Synergically enhanced anti-tumor immunity of in vivo panCAR by circRNA vaccine boosting
Yanyan Wang, Liangru Lin, Xinyue Wang, Jing Li, Qian Pan, Haomeng Kou, Jie Yin, Fei Gao, Xinyuan Liao, Chenchen Zhang, Qimeng Yin, Chengzhi Zhao, Xinyang Li, Jinzhong Lin, Yichi Xu, Min Qiu, Dan Luo, Liang Qu
Abstract
Chimeric antigen receptor (CAR) T cell therapy has shown promise in treating hematologic malignancies, but it still faces challenges, including high costs, a time-consuming manufacturing process, and the necessity of lymphodepletion. Here, we generate circular RNAs (circRNAs) encoding CAR proteins, referred to as circRNA CAR , which mediates remarkable tumor killing in human primary T cells. We demonstrate that circRNA CAR , delivered with immunocyte-tropic lipid nanoparticles (LNPs), can form in vivo panCAR cells (CAR-T, CAR-natural killer [NK], and CAR-macrophage), significantly inhibit tumor growth, and reshape the tumor microenvironment in mice.
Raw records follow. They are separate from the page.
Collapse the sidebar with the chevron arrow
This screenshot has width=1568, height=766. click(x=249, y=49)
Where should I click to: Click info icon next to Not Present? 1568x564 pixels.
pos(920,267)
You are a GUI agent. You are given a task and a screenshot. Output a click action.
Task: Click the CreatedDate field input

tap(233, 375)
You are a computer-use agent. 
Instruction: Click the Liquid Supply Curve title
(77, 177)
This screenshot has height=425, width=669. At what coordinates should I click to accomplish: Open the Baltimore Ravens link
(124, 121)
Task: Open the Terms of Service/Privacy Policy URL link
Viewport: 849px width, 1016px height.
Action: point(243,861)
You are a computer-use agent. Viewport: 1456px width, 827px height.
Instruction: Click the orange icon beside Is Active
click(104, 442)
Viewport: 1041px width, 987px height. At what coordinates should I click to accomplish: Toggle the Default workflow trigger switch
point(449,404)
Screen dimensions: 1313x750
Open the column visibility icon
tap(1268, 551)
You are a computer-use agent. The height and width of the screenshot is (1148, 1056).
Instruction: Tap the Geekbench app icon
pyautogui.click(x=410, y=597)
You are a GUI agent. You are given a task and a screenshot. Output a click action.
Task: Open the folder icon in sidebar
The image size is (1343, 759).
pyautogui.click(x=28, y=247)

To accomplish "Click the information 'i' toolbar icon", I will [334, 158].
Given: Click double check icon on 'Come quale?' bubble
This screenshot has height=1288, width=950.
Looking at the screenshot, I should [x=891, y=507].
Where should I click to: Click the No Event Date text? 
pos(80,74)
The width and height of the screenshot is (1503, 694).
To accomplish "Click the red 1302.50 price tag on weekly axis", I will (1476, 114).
Importantly, combining in vivo panCAR with circRNA-based vaccines encoding the corresponding HER2 antigens exhibits synergistically enhanced anti-tumor immunity. Notably, circRNA CAR can in return boost the level of vaccination-elicited HER2-specific antibodies, mediating effective killing of tumor cells by macrophages. In combination with vaccination, in vivo panCAR demonstrates a synergistic enhancement of anti-tumor immunity across various mouse models, thereby establishing a framework for the synergistic in vivo panCAR-VAC immunotherapy.